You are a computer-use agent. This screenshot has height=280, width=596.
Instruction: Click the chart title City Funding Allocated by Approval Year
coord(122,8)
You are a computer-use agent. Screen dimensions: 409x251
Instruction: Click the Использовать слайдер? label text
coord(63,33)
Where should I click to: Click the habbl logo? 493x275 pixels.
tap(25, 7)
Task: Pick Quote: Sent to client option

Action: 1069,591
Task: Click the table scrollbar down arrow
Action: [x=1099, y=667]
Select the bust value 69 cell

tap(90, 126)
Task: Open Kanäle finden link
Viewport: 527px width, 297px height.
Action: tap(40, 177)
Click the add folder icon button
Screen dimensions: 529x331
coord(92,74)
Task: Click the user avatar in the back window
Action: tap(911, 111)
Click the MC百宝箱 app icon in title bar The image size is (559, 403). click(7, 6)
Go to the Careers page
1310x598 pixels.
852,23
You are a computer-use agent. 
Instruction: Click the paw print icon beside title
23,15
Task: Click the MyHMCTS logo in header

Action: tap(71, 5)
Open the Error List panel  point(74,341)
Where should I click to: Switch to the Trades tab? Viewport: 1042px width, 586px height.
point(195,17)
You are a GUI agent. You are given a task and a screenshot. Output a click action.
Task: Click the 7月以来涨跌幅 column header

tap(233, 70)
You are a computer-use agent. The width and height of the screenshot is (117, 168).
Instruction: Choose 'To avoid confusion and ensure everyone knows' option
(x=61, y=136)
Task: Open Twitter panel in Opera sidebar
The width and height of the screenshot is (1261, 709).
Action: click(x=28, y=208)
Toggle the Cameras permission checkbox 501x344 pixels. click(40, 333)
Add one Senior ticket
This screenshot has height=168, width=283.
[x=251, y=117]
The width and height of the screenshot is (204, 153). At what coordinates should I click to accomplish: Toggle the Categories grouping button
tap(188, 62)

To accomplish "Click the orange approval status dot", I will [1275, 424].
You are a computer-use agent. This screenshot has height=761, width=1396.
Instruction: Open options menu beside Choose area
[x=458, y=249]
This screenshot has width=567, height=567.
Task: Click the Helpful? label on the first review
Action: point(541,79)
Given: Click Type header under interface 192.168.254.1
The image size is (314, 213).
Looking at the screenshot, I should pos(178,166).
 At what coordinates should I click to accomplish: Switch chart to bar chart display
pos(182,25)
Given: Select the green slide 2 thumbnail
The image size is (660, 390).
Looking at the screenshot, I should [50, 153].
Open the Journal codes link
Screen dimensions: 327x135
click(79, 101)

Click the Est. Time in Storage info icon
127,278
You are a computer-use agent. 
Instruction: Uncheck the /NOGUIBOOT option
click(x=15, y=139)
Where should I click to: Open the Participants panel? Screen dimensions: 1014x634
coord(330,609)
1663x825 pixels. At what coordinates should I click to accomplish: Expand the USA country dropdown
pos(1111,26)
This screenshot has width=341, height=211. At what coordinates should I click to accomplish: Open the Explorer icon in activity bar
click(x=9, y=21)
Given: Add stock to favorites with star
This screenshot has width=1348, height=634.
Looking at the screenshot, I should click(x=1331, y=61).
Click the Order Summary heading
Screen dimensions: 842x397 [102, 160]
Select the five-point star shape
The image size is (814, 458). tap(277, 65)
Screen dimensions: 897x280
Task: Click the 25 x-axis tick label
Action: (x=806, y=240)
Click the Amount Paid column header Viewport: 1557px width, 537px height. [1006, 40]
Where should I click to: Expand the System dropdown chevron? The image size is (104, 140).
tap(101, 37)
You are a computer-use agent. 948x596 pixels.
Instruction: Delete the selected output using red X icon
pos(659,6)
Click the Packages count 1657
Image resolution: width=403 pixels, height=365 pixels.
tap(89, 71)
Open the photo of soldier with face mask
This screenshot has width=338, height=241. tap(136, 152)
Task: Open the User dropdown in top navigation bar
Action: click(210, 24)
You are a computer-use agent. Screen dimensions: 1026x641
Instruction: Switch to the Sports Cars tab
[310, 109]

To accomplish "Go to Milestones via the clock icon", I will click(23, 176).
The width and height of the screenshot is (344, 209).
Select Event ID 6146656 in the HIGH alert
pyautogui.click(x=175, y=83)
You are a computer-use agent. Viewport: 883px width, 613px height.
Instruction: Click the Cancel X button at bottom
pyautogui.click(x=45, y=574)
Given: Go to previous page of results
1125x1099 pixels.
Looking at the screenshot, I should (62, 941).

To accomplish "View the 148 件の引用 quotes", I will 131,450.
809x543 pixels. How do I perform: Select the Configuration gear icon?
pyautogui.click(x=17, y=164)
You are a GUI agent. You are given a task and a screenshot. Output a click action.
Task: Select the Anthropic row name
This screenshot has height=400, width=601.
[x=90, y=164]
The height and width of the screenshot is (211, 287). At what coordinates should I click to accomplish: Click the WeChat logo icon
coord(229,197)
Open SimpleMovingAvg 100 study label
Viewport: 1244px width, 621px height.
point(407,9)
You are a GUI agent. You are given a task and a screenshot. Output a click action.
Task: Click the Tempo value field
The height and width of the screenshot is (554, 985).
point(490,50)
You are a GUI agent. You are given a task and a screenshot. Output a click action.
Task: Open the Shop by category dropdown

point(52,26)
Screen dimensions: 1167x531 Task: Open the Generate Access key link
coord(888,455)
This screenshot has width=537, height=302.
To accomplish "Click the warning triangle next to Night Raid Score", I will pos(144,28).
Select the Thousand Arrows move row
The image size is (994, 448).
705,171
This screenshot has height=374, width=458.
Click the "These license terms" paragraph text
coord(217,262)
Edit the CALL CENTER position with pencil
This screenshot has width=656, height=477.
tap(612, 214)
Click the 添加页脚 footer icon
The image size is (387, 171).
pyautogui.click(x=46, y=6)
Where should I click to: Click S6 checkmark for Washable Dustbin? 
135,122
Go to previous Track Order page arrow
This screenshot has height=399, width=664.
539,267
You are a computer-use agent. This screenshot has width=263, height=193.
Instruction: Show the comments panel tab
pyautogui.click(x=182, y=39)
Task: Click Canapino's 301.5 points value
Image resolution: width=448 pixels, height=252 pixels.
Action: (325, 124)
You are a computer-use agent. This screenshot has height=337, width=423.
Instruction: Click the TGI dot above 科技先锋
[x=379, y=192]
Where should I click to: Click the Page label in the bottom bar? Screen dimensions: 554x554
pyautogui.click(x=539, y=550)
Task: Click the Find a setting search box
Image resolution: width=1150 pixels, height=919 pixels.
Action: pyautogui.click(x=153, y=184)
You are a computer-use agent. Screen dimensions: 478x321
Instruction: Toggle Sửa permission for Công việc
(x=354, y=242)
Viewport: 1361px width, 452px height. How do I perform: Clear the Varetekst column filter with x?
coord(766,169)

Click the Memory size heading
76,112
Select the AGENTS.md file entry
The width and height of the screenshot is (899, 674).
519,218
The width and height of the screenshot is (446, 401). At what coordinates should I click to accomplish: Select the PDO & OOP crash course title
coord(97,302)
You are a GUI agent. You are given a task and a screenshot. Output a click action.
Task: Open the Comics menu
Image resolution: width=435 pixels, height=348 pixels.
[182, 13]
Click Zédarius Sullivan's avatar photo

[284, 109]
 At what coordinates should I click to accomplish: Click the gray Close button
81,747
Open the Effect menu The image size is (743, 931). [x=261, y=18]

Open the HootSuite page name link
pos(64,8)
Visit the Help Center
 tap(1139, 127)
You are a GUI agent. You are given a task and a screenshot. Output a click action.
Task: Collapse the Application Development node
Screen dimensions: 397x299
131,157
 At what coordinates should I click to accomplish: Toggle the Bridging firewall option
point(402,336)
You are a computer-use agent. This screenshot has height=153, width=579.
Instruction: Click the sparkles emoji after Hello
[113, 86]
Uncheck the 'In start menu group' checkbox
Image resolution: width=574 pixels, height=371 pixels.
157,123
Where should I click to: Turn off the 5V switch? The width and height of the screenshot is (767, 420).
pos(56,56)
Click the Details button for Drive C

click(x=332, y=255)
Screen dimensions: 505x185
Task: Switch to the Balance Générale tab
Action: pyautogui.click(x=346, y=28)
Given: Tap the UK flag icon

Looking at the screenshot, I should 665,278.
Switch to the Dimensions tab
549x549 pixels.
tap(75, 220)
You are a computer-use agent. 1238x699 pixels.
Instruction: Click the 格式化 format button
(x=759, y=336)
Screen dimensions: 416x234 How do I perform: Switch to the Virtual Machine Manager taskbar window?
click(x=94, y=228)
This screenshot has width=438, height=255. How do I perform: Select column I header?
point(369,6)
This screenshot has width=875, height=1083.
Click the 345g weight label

======

» TO DO
Return exactly what appears above, from the first line of the entries to the line with "Task: Open Kanäle finden link", inclusive.

» FINISHED EXERCISE
You are a computer-use agent. This screenshot has height=280, width=596.
Instruction: Click the chart title City Funding Allocated by Approval Year
coord(122,8)
You are a computer-use agent. Screen dimensions: 409x251
Instruction: Click the Использовать слайдер? label text
coord(63,33)
Where should I click to: Click the habbl logo? 493x275 pixels.
tap(25, 7)
Task: Pick Quote: Sent to client option

Action: 1069,591
Task: Click the table scrollbar down arrow
Action: [x=1099, y=667]
Select the bust value 69 cell

tap(90, 126)
Task: Open Kanäle finden link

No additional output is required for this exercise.